Before the LLM gets it, there might have been various summary operations done that are also fed into the context, but once that’s assembled, that’s the entire input that’s fed into the giant LLM engine. There are additional instructions they add into the context, things like “you’re an assistant,” “be helpful,” “don’t do harmful things,” etc. They’re constantly refining those to prevent jailbreaks without training up an entire new LLM.
ChatGPT has both the user customization instructions, and separate automatically generated “memories” that are available across all the user’s conversations when active. Those get crammed into the context too at input time. The user who knows some things should be remembered that might pass out of the context window, or they need them in separate conversations, can tell ChatGPT to put those critical things in the memory, or manually type them into the custom instructions.

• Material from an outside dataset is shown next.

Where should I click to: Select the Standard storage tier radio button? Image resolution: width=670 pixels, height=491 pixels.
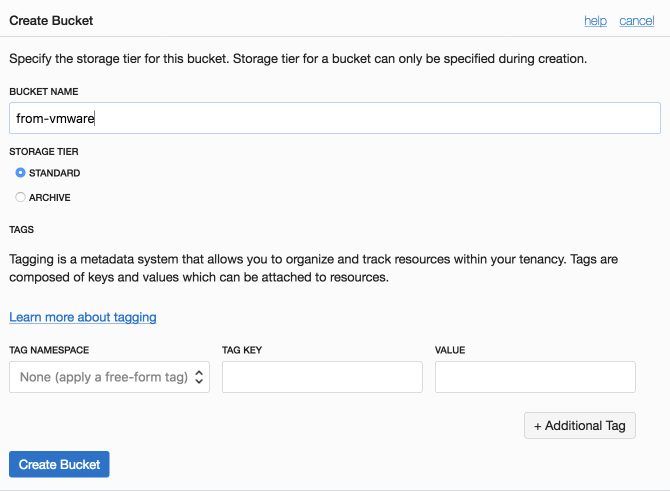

As it’s creating each output, it also has to add what it just generated to the context, and repeatedly pass everything again back into the LLM to get the next part of its output. I’m fuzzy about how many output words at a time it can do this without sending the entire context back in again, but for any given prompt you send, I know it’s re-entrant multiple times.
That is definitely not true, at least in ChatGPT’s case. The maximum individual prompt length is handle by the front end UI, and for ChatGPT, is much smaller than its 128k full context size. I’ve attempted to measure it by feeding long prompts into a tokenizer first and I’ve found the UI maxes out somewhere under 32k tokens. I’m not sure why they decided to have that per-prompt limit, but it’s there.
There are tasks that the various AI companies claim their LLMs are good at, like summarizing long documents and extracting critical facts from long documents. They need those huge context windows to do that effectively. I’ve found ChatGPT is significantly better, but nowhere near perfect at the “extract crucial facts” task from its context than Gemini is. When summarizing a long document that still fits within the 128k context, it frequently won’t just leave things out, it hallucinates things that don’t match what was in the document. When writing a story, that amounts to characters remembering events differently.